§ **Given instruction**:
Reproduce verbatim the part of the rows below that opens with the line containing "You are a GUI" and closes with the line containing "Eventi (222, 699)", including both of those lines.
_ _ _ _ _ _ _
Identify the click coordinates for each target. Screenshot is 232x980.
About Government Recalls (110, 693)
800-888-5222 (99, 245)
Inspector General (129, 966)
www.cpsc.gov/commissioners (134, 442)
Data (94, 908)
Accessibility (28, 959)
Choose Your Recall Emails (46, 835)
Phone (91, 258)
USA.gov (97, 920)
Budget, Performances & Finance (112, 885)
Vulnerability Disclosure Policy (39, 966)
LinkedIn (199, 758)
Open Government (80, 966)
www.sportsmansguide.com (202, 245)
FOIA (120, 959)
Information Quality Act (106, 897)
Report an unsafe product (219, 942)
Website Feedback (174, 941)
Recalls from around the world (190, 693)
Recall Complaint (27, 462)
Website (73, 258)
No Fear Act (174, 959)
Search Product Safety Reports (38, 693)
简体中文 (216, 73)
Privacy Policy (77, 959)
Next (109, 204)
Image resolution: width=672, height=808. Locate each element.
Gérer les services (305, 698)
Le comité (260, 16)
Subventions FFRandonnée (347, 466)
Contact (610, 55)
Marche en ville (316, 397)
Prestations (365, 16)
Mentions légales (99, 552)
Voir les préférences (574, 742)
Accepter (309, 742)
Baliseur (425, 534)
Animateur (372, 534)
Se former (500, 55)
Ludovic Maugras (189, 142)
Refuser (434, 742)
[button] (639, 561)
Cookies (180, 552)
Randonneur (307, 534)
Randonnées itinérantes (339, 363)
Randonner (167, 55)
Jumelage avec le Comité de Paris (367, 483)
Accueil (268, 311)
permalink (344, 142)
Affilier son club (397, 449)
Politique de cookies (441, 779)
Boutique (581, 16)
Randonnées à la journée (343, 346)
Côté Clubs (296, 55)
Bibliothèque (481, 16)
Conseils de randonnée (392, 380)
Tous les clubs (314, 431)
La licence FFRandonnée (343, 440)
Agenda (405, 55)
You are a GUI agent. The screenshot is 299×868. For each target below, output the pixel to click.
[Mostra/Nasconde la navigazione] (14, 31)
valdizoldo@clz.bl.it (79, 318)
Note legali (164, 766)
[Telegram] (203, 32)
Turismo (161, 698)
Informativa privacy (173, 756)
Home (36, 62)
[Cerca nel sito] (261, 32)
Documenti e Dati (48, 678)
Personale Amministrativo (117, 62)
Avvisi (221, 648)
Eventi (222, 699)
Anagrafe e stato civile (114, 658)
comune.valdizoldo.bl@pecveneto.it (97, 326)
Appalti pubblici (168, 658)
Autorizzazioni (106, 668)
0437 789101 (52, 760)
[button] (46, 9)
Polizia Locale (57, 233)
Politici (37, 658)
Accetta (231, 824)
_ _ _ _ _ _ _
§ **Task answer**:
You are a GUI agent. The screenshot is 299×868. For each target below, output the pixel to click.
[Mostra/Nasconde la navigazione] (14, 31)
valdizoldo@clz.bl.it (79, 318)
Note legali (164, 766)
[Telegram] (203, 32)
Turismo (161, 698)
Informativa privacy (173, 756)
Home (36, 62)
[Cerca nel sito] (261, 32)
Documenti e Dati (48, 678)
Personale Amministrativo (117, 62)
Avvisi (221, 648)
Eventi (222, 699)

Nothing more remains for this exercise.